▶ _Try it_: Lines in which "width" appears should be pulled from the data below.

▶ _The data_:
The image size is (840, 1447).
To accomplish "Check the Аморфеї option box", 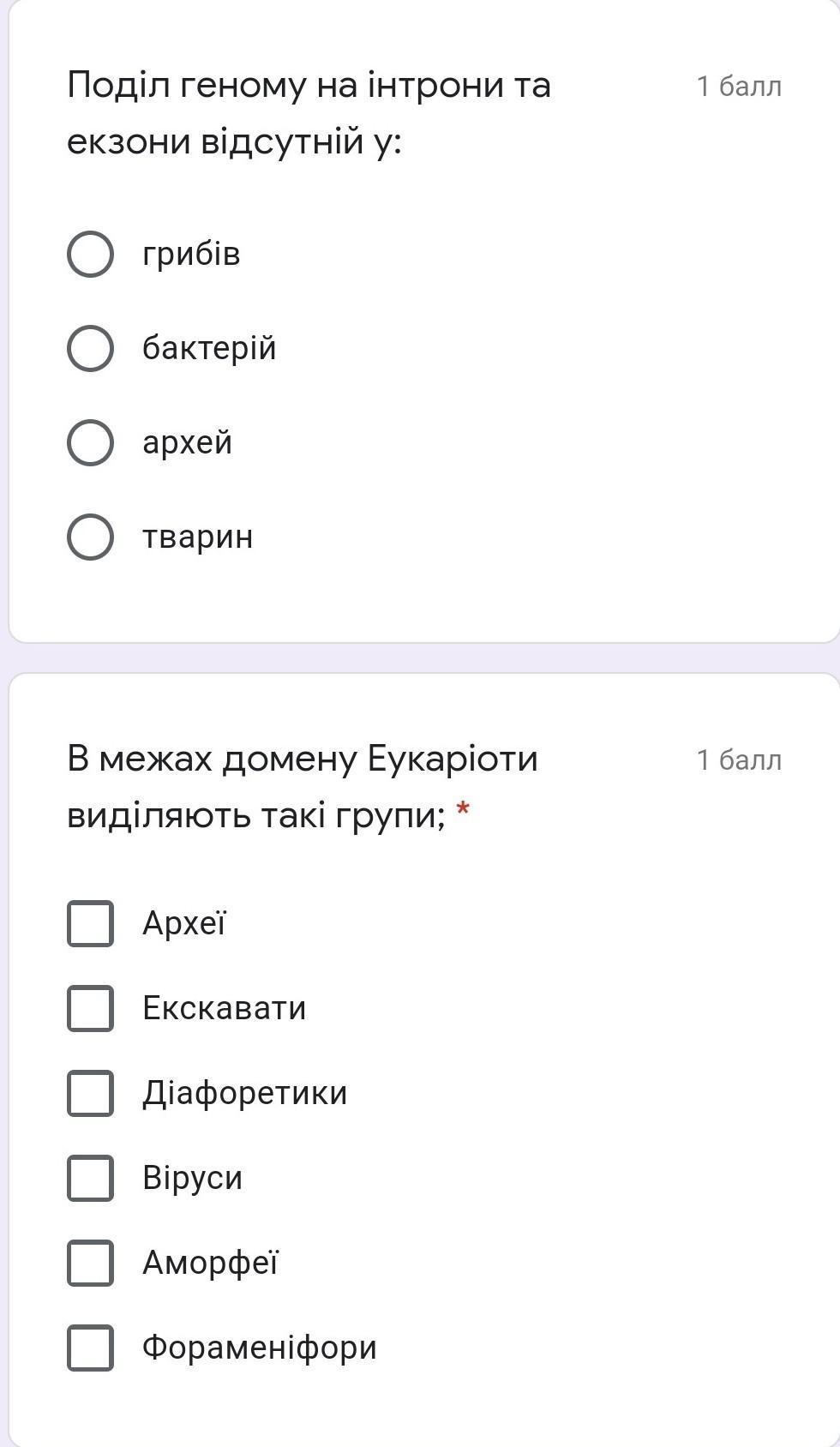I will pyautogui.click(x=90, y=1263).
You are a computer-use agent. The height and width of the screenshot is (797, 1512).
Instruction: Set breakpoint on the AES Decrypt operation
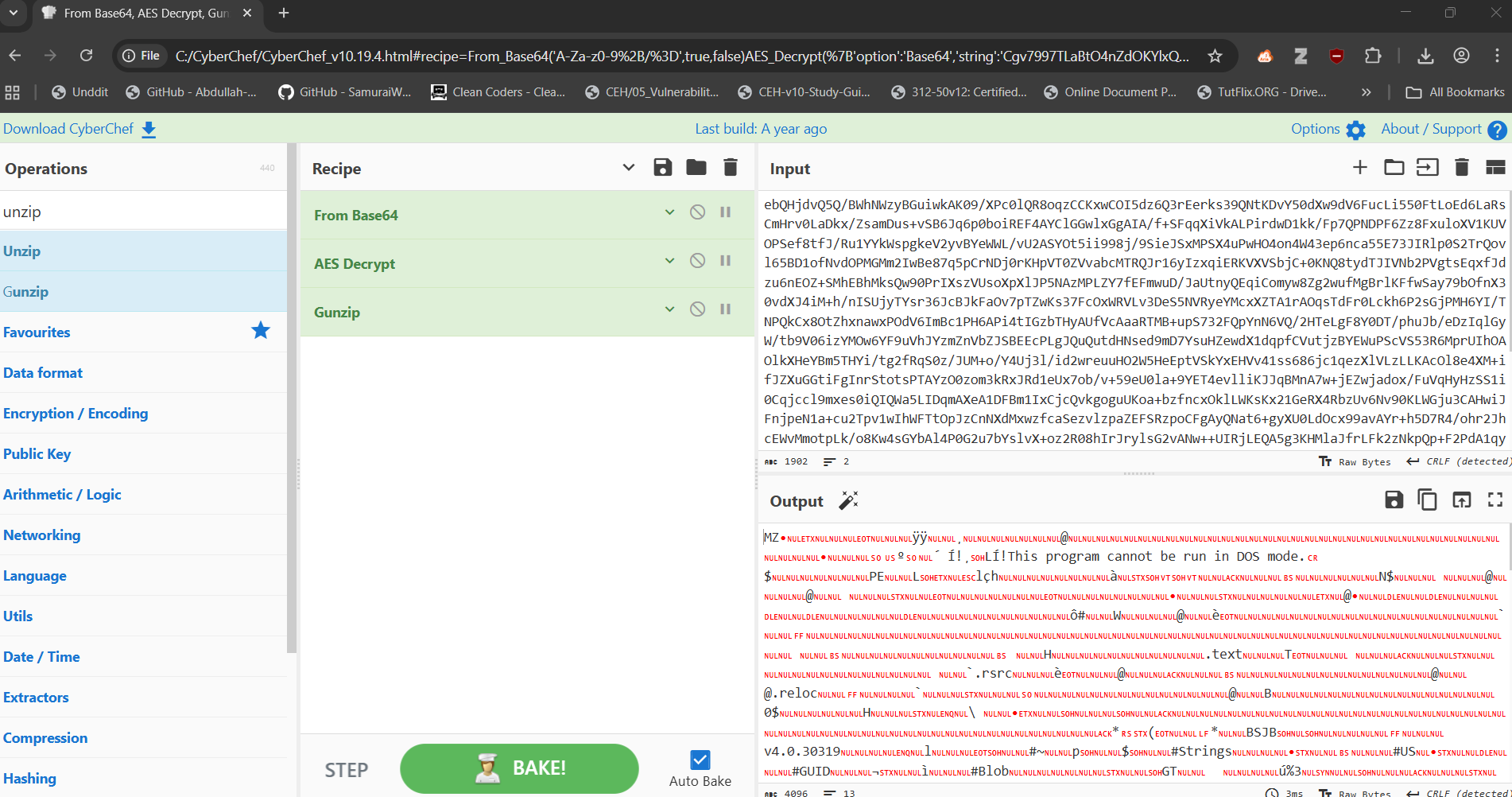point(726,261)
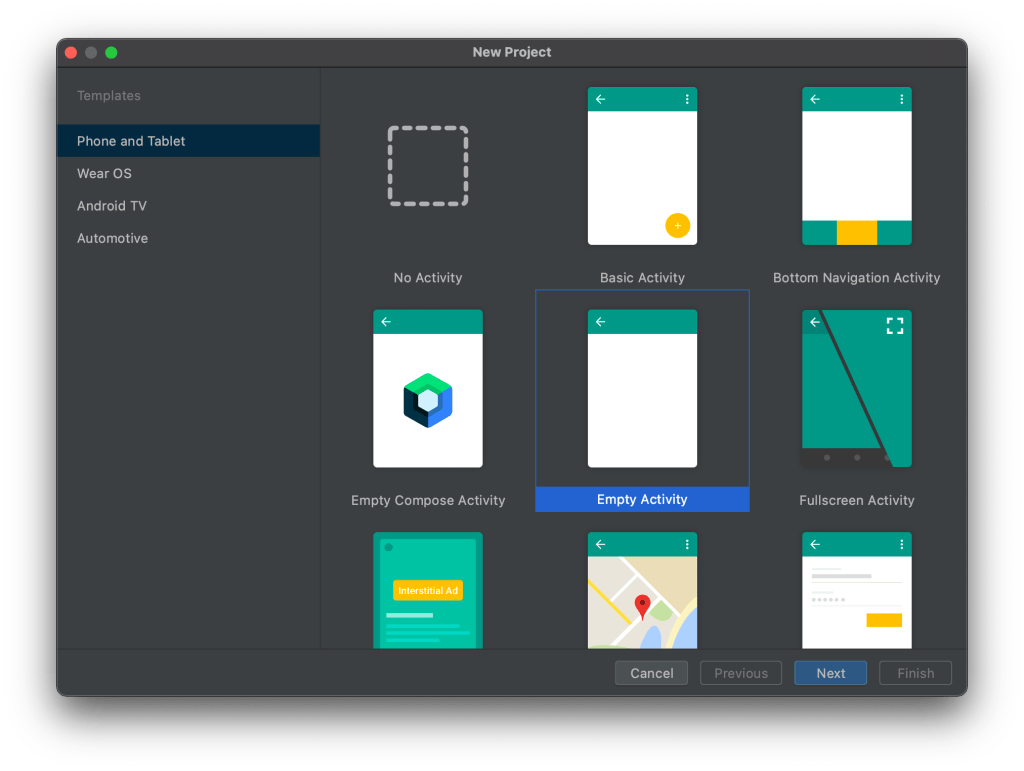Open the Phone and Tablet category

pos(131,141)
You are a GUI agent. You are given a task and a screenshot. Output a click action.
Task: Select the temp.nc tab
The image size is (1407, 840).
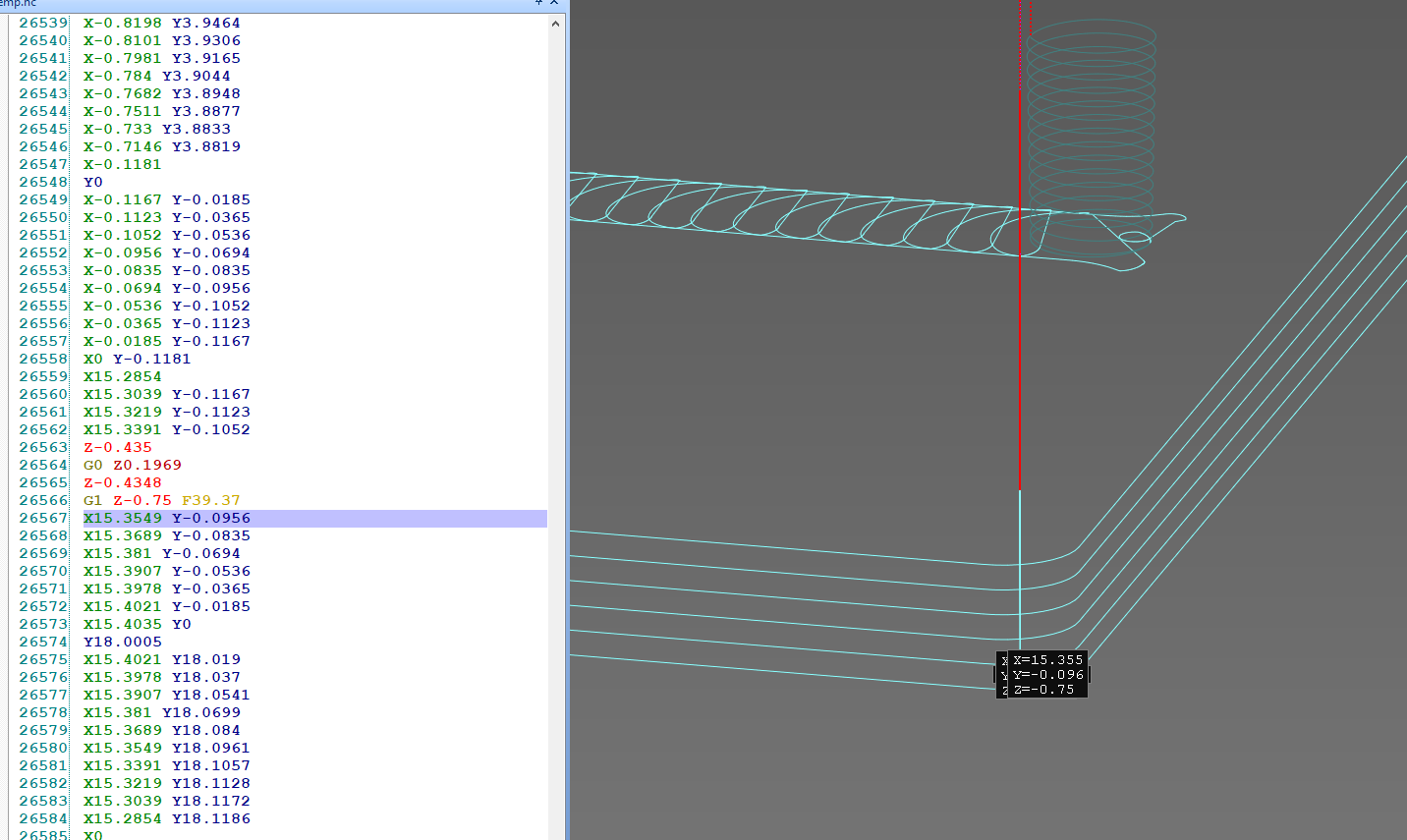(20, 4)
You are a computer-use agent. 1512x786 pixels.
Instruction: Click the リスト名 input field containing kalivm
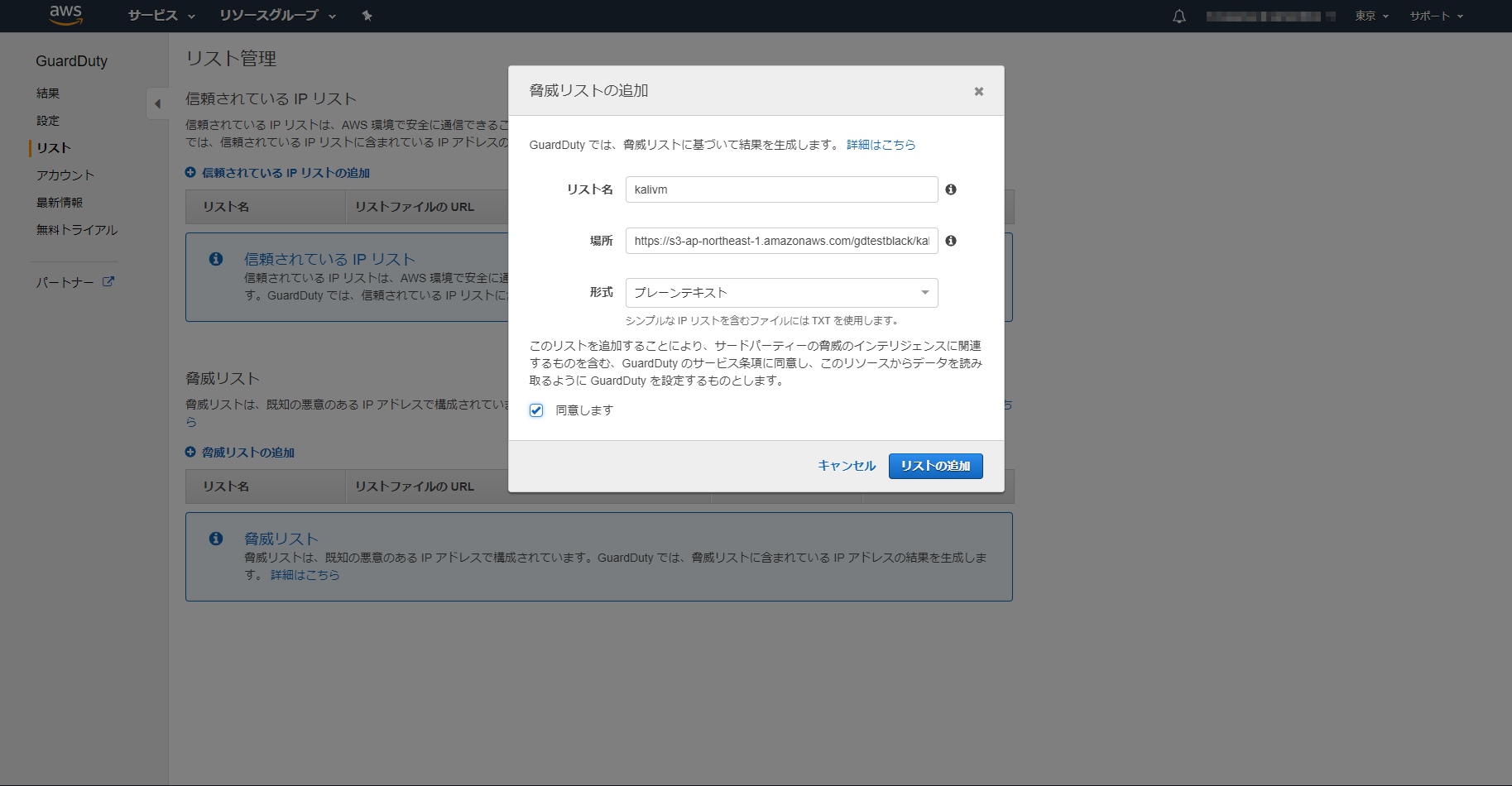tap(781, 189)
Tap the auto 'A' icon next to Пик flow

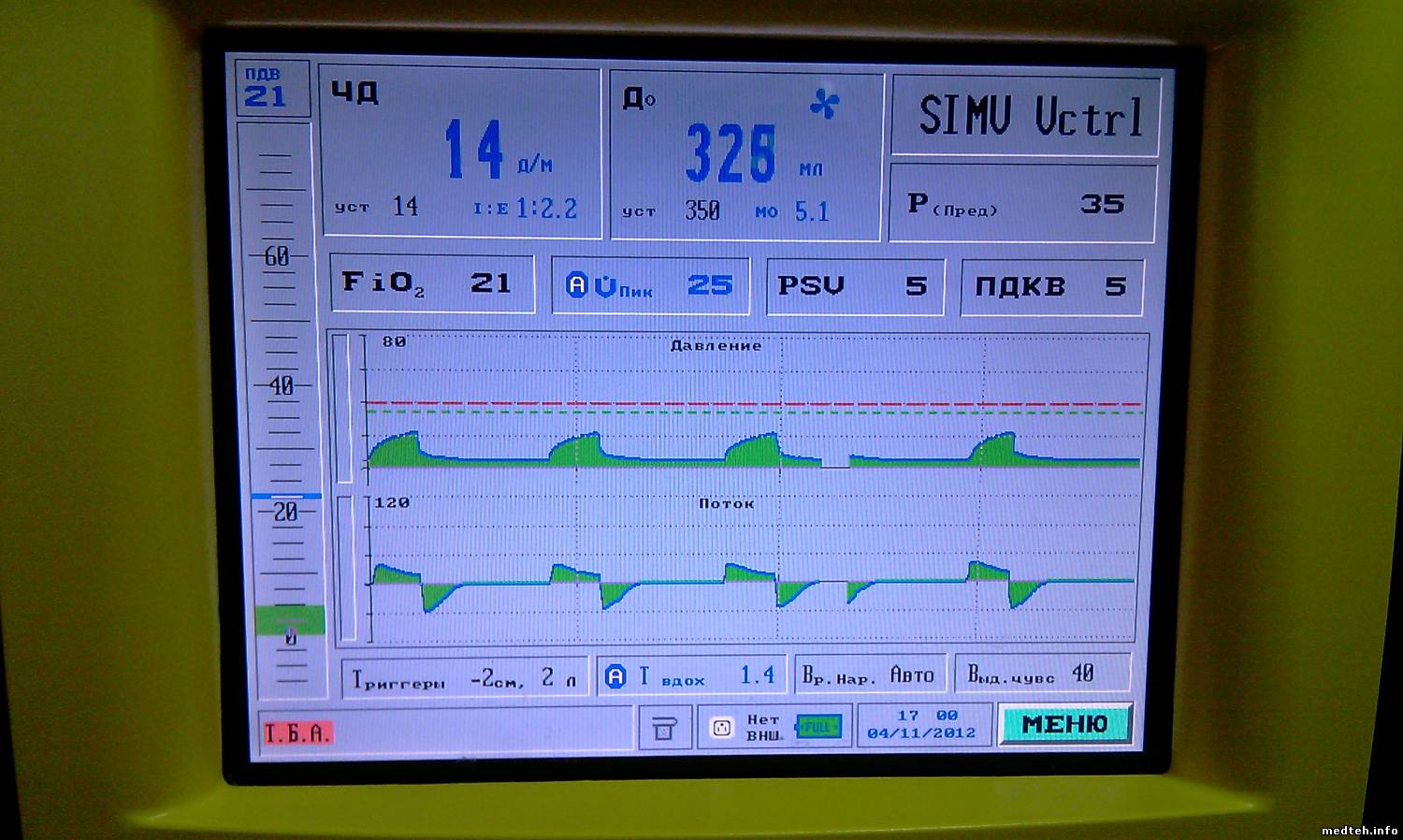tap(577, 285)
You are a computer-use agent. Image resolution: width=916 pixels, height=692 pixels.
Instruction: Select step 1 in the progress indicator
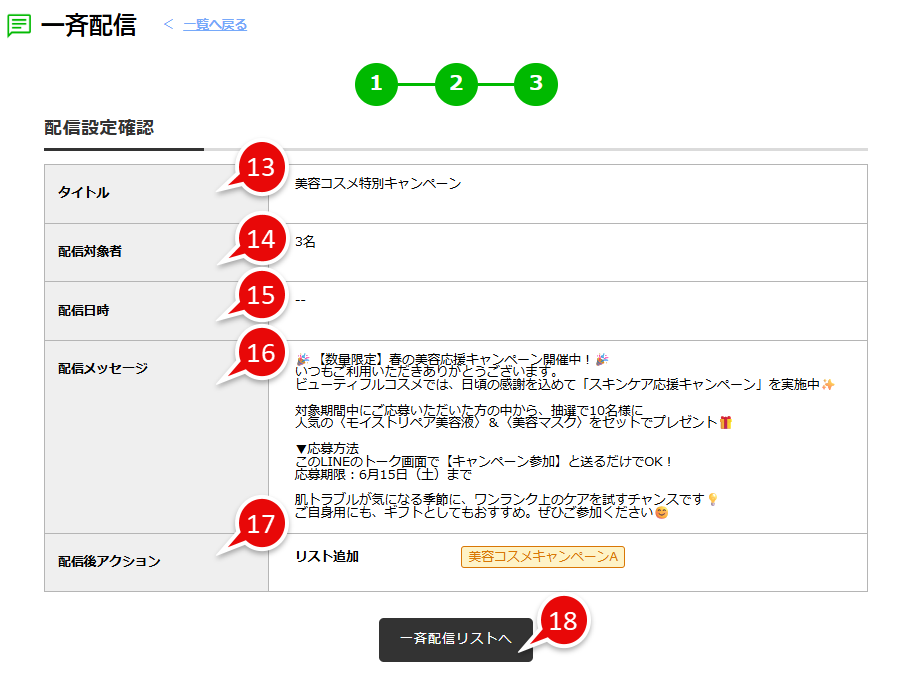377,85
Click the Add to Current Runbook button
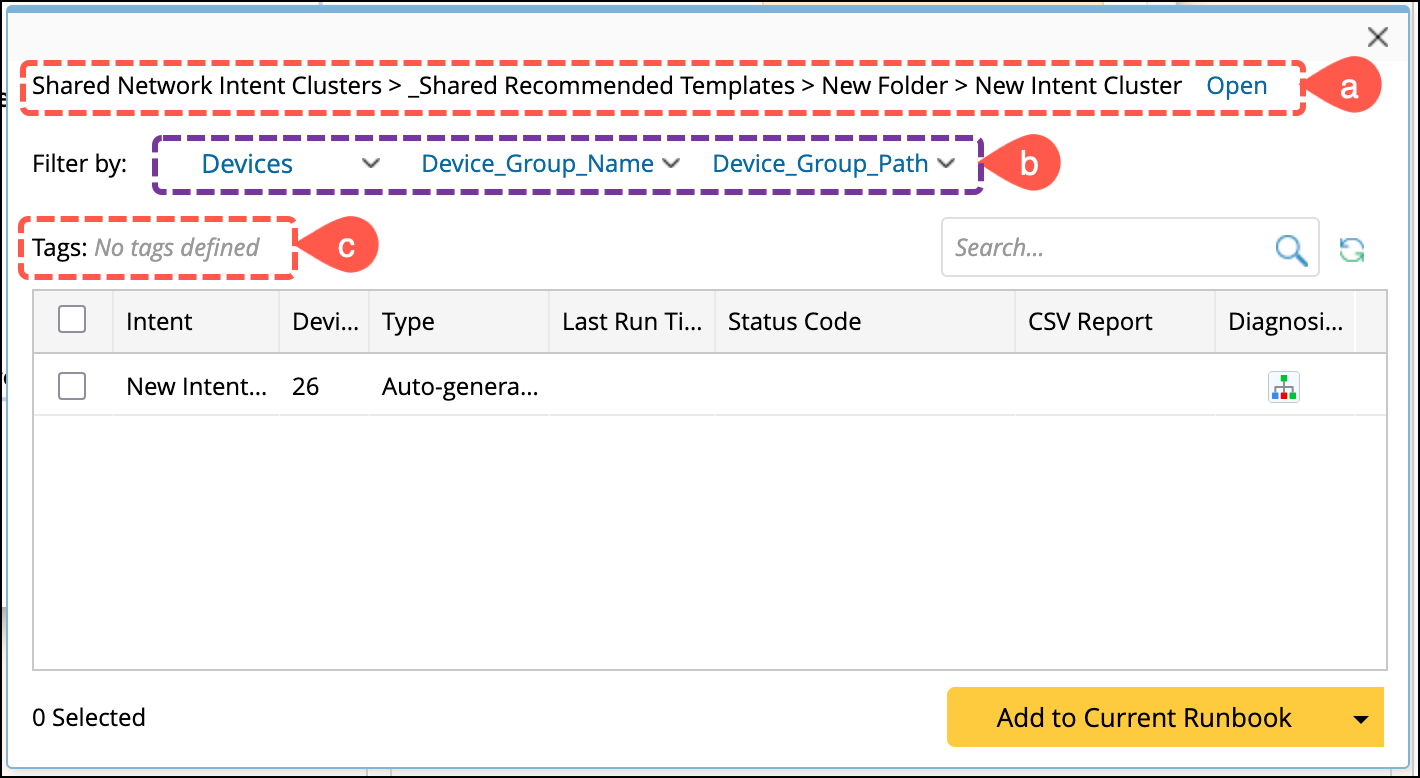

▶ _Result below_:
You are a computer-use agent. The height and width of the screenshot is (797, 1512).
You are a computer-use agent. Image resolution: width=916 pixels, height=692 pixels.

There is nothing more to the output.